Roth Joshua A, Carlson Josh J
Department of Pharmacy, University of Washington, Seattle, WA 98195, USA.
J Gastrointest Cancer. 2012 Jun;43(2):215-23. doi: 10.1007/s12029-010-9242-0.
The ABC-02 trial demonstrated a statistically significant survival benefit associated with the addition of cisplatin to gemcitabine in the palliative treatment of advanced biliary tract cancer (BTC). Based on the ABC-02 findings, this analysis seeks to evaluate the cost-utility of adding cisplatin to standard gemcitabine therapy from a U.S. societal perspective.
A decision-analytic model was developed to estimate direct medical costs, patient time costs, and quality-adjusted life-years (QALYs) for two treatment strategies: (1) gemcitabine + cisplatin, (2) gemcitabine monotherapy. Model parameters were derived from the pivotal trial of gemcitabine + cisplatin in advanced BTC, published literature, and government sources. The model included trial-based adverse events and costs related to drug treatment, routine follow-up, adverse events, and post-progression care. The model results were examined using one-way and probabilistic sensitivity analyses (PSA).

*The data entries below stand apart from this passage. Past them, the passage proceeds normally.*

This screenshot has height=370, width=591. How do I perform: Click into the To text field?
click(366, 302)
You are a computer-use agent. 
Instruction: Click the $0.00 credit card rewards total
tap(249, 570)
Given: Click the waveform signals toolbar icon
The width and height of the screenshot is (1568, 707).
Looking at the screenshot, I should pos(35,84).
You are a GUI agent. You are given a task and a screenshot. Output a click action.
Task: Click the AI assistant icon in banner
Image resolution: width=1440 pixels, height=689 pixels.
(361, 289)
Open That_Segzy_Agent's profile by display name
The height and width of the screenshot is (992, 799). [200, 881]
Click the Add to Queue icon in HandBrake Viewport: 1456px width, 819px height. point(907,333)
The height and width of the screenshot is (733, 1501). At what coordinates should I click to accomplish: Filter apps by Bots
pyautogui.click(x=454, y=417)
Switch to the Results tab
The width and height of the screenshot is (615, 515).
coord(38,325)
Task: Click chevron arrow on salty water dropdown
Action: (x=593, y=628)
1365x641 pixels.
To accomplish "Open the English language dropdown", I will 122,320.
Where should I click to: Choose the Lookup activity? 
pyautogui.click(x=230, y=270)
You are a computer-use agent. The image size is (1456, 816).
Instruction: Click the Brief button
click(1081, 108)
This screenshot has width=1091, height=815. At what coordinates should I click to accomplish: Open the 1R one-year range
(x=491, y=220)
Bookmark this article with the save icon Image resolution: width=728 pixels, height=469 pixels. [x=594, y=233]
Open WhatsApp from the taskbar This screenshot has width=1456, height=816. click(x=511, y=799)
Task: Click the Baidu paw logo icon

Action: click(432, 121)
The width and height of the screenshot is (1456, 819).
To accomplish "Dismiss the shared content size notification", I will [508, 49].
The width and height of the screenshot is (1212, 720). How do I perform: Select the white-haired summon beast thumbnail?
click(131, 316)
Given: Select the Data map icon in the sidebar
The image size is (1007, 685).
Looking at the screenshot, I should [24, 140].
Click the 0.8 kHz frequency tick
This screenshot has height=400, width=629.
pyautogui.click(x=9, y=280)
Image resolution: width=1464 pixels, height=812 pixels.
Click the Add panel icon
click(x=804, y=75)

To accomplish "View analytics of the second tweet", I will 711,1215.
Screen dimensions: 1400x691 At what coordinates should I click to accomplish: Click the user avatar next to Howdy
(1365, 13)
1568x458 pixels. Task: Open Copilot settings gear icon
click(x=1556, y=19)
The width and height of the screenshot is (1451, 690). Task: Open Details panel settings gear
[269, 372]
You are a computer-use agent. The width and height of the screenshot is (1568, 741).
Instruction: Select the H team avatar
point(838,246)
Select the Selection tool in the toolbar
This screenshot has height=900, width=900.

Total QALYs for the gemcitabine + cisplatin and gemcitabine monotherapy strategies were 0.751 and 0.561, respectively. Total costs were $44,885 and $33,653 respectively. Relative to gemcitabine monotherapy, gemcitabine + cisplatin had an incremental cost-effectiveness ratio (ICER) of $59,480 per QALY gained. One-way sensitivity analyses found results to be sensitive to progression-free survival, overall survival, pre and post-progression health state utility values, and the cost of post-progression care. In the PSA, gemcitabine monotherapy had the highest probability of being cost-effective until a willingness-to-pay of $60,000, after which the gemcitabine + cisplatin strategy had the highest probability.
The results of this analysis suggest that in advanced BTC, the cisplatin + gemcitabine regimen is a cost-effective treatment alternative to gemcitabine monotherapy by currently accepted standards of willingness to pay.
ABC - 02试验表明,在晚期胆管癌(BTC)的姑息治疗中,吉西他滨联合顺铂治疗具有统计学上显著的生存获益。基于ABC - 02的研究结果,本分析旨在从美国社会角度评估在标准吉西他滨治疗中添加顺铂的成本效益。
建立了一个决策分析模型,以估计两种治疗策略的直接医疗成本、患者时间成本和质量调整生命年(QALY):(1)吉西他滨 + 顺铂,(2)吉西他滨单药治疗。模型参数来源于吉西他滨 + 顺铂治疗晚期BTC的关键试验、已发表文献和政府资料。该模型包括基于试验的不良事件以及与药物治疗、常规随访、不良事件和疾病进展后护理相关的成本。使用单因素和概率敏感性分析(PSA)对模型结果进行检验。
吉西他滨 + 顺铂和吉西他滨单药治疗策略的总QALY分别为0.751和0.561。总成本分别为44,885美元和33,653美元。相对于吉西他滨单药治疗,吉西他滨 + 顺铂每获得一个QALY的增量成本效益比(ICER)为59,480美元。单因素敏感性分析发现,结果对无进展生存期、总生存期、疾病进展前后的健康状态效用值以及疾病进展后护理成本敏感。在PSA中,在支付意愿达到60,000美元之前,吉西他滨单药治疗具有成本效益的概率最高,之后吉西他滨 + 顺铂策略具有最高概率。
本分析结果表明,在晚期BTC中,按照目前公认的支付意愿标准,顺铂 + 吉西他滨方案是吉西他滨单药治疗的一种具有成本效益的替代治疗方案。